* [Requirement]
I need every line of the material below that includes the string "computer".

* [Information supplied]
=====
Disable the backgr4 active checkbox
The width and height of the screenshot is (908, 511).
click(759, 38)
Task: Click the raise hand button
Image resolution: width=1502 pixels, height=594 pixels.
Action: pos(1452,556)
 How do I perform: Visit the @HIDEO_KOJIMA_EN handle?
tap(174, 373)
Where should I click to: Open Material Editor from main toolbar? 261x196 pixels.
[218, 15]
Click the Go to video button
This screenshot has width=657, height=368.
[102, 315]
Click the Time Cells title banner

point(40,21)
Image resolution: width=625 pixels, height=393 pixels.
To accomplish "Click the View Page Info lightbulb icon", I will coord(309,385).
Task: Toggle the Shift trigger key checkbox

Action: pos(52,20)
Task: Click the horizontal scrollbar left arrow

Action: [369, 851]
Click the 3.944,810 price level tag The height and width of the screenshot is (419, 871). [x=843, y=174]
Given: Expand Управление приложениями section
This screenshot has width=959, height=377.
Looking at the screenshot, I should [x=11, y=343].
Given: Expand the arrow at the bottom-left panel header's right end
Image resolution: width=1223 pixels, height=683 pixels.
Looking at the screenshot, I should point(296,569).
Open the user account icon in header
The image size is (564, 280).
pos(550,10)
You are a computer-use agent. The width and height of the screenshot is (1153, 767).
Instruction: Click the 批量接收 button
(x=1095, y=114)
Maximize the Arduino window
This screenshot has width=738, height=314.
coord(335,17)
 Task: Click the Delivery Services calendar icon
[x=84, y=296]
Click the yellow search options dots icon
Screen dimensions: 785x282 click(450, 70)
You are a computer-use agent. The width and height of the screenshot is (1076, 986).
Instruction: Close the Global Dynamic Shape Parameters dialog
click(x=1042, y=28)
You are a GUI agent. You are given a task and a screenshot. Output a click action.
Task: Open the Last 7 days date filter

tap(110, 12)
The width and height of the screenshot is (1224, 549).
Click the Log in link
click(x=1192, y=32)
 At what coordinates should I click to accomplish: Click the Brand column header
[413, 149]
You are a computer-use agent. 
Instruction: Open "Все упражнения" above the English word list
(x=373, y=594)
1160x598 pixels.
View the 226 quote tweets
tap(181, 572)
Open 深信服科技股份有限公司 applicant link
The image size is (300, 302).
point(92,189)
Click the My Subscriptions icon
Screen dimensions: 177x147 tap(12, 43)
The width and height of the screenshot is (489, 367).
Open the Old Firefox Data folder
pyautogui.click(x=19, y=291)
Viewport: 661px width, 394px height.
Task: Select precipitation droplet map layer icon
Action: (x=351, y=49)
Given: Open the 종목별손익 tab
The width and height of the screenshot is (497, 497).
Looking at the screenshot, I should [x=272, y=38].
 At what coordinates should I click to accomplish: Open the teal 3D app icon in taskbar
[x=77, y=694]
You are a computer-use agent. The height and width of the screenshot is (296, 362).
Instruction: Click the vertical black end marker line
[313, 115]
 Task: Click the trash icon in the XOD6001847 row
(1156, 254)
=====
* [Answer for the task]
You are a computer-use agent. The width and height of the screenshot is (1153, 767).
You are a computer-use agent. The width and height of the screenshot is (1076, 986).
You are a computer-use agent. 
You are a computer-use agent. The height and width of the screenshot is (296, 362).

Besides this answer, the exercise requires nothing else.